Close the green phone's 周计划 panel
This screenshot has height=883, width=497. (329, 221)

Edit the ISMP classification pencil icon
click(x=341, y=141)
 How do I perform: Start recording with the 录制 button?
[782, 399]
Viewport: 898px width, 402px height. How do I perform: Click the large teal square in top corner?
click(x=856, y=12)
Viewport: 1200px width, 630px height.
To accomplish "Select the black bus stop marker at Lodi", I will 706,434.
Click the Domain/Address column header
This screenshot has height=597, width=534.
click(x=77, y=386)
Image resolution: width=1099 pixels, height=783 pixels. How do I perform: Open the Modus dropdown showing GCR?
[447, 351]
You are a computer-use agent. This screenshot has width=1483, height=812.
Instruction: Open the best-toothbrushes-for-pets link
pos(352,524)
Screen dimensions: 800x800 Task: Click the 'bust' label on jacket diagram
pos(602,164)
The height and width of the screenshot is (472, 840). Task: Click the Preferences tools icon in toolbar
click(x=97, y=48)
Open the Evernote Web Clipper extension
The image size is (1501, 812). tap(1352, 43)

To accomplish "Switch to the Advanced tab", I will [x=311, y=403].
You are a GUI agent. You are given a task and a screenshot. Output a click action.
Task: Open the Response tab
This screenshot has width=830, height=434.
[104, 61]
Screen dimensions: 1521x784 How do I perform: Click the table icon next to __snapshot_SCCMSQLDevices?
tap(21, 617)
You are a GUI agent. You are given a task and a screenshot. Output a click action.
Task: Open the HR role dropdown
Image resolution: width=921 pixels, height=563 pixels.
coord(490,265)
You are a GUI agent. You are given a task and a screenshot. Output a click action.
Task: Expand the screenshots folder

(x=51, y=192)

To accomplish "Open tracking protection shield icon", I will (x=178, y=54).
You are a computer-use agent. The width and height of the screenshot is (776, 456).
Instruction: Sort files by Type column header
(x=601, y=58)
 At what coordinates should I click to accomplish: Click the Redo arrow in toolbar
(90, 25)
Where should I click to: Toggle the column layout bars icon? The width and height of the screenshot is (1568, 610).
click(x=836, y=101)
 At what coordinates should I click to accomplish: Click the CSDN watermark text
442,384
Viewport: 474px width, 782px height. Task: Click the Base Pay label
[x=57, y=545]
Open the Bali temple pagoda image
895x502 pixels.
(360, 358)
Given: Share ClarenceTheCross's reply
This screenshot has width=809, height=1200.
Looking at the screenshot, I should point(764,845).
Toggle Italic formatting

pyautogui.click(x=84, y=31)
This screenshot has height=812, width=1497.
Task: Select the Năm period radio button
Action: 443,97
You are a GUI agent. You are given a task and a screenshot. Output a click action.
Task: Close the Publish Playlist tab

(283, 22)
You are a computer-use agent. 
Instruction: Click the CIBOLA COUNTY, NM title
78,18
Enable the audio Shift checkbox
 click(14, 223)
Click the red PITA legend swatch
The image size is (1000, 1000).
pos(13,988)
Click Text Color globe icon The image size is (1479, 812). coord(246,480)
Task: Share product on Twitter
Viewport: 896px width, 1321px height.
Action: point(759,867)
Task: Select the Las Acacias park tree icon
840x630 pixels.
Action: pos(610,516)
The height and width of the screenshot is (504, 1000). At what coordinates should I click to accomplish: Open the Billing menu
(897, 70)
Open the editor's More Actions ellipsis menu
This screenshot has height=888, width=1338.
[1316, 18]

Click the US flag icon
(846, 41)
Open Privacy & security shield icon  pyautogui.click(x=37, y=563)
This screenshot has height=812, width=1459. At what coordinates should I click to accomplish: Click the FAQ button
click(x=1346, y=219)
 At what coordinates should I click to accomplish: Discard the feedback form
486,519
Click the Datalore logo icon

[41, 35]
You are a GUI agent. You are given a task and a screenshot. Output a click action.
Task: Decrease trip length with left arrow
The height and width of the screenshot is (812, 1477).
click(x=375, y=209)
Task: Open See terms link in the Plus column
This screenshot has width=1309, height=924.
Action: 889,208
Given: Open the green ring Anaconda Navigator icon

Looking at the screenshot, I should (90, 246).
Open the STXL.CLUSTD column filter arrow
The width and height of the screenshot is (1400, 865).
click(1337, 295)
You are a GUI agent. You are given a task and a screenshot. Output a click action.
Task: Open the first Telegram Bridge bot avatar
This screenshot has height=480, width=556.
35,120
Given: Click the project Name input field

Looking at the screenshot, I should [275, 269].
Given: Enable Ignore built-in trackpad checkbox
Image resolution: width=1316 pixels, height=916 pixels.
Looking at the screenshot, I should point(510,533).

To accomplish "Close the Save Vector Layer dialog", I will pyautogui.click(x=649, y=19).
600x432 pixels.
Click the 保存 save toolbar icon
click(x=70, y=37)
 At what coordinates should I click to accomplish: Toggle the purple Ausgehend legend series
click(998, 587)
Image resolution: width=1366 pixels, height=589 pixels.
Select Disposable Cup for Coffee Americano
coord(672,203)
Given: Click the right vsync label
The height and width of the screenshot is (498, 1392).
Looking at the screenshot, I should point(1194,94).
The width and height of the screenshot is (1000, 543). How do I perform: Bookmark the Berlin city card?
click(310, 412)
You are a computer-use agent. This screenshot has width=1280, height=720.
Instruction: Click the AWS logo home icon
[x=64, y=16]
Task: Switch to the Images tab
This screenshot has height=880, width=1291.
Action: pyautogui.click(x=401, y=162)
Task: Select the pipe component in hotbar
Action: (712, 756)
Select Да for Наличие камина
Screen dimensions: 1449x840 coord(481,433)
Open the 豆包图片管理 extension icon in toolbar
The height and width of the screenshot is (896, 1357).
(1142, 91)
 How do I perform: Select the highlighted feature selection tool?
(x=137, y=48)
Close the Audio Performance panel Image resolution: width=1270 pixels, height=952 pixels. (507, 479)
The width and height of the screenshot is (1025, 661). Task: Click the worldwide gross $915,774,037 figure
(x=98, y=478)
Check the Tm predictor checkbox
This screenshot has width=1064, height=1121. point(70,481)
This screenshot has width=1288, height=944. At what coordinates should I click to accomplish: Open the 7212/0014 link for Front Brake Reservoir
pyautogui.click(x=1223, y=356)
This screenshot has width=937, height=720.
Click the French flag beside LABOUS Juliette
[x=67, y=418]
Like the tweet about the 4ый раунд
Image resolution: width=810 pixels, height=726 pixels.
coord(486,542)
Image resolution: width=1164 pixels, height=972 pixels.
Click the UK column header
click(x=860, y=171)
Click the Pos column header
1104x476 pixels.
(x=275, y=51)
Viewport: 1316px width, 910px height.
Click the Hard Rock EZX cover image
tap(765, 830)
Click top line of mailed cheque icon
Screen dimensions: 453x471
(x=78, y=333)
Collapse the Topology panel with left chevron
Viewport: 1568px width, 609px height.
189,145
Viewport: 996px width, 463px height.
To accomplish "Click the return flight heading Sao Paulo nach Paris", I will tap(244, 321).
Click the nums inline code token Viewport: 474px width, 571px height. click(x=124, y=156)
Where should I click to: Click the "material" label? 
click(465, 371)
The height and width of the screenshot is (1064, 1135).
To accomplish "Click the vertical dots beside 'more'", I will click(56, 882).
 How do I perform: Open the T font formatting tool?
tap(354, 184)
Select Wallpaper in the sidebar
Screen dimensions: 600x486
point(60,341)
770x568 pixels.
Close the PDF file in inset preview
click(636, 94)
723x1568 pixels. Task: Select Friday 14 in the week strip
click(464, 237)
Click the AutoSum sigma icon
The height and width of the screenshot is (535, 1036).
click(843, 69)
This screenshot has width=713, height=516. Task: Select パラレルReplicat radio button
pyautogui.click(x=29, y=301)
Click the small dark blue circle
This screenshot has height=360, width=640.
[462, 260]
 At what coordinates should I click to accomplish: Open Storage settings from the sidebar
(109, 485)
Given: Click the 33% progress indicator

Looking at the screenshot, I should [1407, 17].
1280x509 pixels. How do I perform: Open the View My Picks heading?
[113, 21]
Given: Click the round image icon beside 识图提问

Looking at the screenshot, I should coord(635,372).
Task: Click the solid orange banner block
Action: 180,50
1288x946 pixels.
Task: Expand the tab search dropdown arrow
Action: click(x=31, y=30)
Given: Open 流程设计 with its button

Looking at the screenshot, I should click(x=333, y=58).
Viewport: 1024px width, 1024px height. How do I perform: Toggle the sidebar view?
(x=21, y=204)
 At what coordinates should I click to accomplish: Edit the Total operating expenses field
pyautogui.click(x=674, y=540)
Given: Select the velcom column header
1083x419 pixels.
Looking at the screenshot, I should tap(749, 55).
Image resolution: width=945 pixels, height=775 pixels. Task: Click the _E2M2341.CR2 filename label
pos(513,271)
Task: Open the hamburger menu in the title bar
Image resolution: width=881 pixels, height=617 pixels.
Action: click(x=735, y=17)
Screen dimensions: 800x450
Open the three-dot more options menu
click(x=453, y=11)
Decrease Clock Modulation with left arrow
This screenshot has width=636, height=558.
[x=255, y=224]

» Problem statement
Reproduce the stretch from the start of the items through the line containing "click(x=97, y=48)", replacing "Viewport" with "Display" and leaving everything else unchanged.

» Solution for this problem
Close the green phone's 周计划 panel
This screenshot has height=883, width=497. (329, 221)

Edit the ISMP classification pencil icon
click(x=341, y=141)
 How do I perform: Start recording with the 录制 button?
[782, 399]
Display: 898px width, 402px height. How do I perform: Click the large teal square in top corner?
click(x=856, y=12)
Display: 1200px width, 630px height.
To accomplish "Select the black bus stop marker at Lodi", I will 706,434.
Click the Domain/Address column header
This screenshot has height=597, width=534.
click(x=77, y=386)
Image resolution: width=1099 pixels, height=783 pixels. How do I perform: Open the Modus dropdown showing GCR?
[447, 351]
You are a computer-use agent. This screenshot has width=1483, height=812.
Instruction: Open the best-toothbrushes-for-pets link
pos(352,524)
Screen dimensions: 800x800 Task: Click the 'bust' label on jacket diagram
pos(602,164)
The height and width of the screenshot is (472, 840). Task: Click the Preferences tools icon in toolbar
click(x=97, y=48)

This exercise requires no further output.